Coding Style Guide

From jmips

Authors: fse0000, fse0070, fse1337, ptb



This page explains the jMIPS house coding style which should be followed when contributing to the code.

The most important aspect of coding style is its role in making sure code is easily maintainable and a big part of this is making sure the code is easily readable. Below are some general guidelines for making your code easy to read:

  • Be consistent. Try to follow the style of the surrounding code (or change the surrounding code if its style is unreadable).
  • Don't optimise your code so much that it isn't easily understandable. It is more important that the code be maintainable than it be fast or space efficient. Try and keep your declarations together at the top of the method, for example, and never mind about minimising their local scope or duration. People see things more easily if they're where they're expected to be!

If in doubt, follow the Java Code Conventions!


  • Do not comment to excess. If the code needs commenting, it is wrong.
  • All methods and classes must be block-commented.
  • Block comments should be in grammatically correct full sentences, each starting with a capital letter and ending with a full stop. The block comment starts on the method or class indent column (methods will be indented with respect to their class and so will their block comment).
  • Inline comments do not start with a capital and do not end with a full stop, and do not form full sentences (usually).
  • Start inline comments on the same column (notionally column 40, but it is allowed to vary if it's too hard to do that locally), and never carry them over to another line. Maintenance tends to move and separate lines, and the comments get separated too!

Appearance and Readability

  • Write code that can be presented on an 80-column screen, so all lines stop on column 79.
  • Use plenty of whitespace. For example:
public exampleMethod() {

    String example;
Note that after the method declaration we leave a space followed by the brace on the same line. We then leave a new line before we start writing the body of the method. Finally, close the braces vertically underneath the start of the method declaration. Lining things up is important!
  • After declaring a method or a class, there should be a line underneath which is kept blank for clarity. Methods in a class are separated by one empty line.
  • A single space should appear before and after operators and relations.
  • A single space should be left before and after parentheses ( ) are used in expressions and certainly in if or switch statements, etc, although function and method calls may cuddle-up close to the parentheses if that's done locally.
  • Where possible, line up variables, equals signs, etc. It makes it easier to digest.
  • When introducing an opening brace {, it should be positioned at the end of the line after a single space. The corresponding closing brace } should be in line with the opening of that block.
  • Use 4 spaces of indent inside blocks. The only exception is a switch, where the case label itself can be indented by only 2 spaces, not 4, in order to make itself more obvious. Consistent spacing is essential for legibility.
  • Do conditionals like this (else 'cuddles' up to braces, four space indent, space around parentheses):
if (foo) {
} else {
  • Do try/catch like if/else:
try (foo) {
} catch(bar) {

General Coding Practice

  • Do not use long names for variables, but if you call a variable "x", at least leave an inline comment at the declaration site reminding the reader what it stands for here. Such comments should all be aligned if applied to more than one declaration in a block of declarations.
  • Try not to nest anything and use break whenever possible to get out of a loop early. Treat the exceptional case (short and leads straight to the exit) before the normal case. Never use "else" in a conditional, even when tortured. All this in the name of clarity.
  • Method names begin with a lower-case letter, and may have underscores separating distinct words:

or else may use capitals to separate words


Exceptionally, some static methods may be in all-caps, to indicate to the reader that they are really only there because Java does not have proper macros, so we have to write these instead.

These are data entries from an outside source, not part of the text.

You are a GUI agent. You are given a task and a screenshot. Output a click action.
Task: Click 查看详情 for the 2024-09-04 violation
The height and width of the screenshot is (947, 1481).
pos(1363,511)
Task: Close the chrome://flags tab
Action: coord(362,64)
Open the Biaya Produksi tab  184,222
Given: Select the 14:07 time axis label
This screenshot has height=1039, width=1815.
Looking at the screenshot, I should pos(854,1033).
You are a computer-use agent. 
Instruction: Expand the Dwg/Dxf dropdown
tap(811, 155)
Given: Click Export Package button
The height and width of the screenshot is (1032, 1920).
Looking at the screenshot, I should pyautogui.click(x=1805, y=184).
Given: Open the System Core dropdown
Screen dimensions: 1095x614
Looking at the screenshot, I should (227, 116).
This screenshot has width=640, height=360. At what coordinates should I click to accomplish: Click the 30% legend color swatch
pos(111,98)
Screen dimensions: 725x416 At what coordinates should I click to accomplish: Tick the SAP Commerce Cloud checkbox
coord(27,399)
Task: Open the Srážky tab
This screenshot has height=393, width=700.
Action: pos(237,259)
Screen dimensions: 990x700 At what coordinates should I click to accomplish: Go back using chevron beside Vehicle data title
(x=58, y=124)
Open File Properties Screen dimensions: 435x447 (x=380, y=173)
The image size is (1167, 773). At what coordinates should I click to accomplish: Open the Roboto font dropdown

  • Class names should begin with a capital, with the rest of the word continued in lower-case.

Exceptionally, if the name is an acronym, we may write the whole class name in capitals.

  • We initialise arrays with { 1, 2, 3, } when we do initialise them. That is, we leave a trailing comma, and spaces between initialisers. We prefer to spread the initialisation over several lines with one element per line only if there's something complicated going on, or there's a fairly long list of entries.
  • Functions/methods should be named either after what they do or what they produce, and often may carry a suffix indicating the type of their operands/result as a reminder, e.g. write32, read16. Variants which do things in a variant way should carry the variation as a suffix in their name, e.g. write vs writeSync.


Briefly, the most important points are:

  • Try to follow the style of the surrounding code.
  • Write block comments in full sentences and use proper spelling and grammar.
  • Inline comments should be aligned with each other.
  • Write code that can be presented on an 80-column screen, so all lines stop on column 79.
  • Use plenty of whitespace.
  • Where possible, line up variables, equals signs, etc. Lining things up is important!
  • No tabs! Use four spaces instead.
  • Try not to nest anything, never use "else" in a conditional.
  • Use sensible names for methods, variables, etc.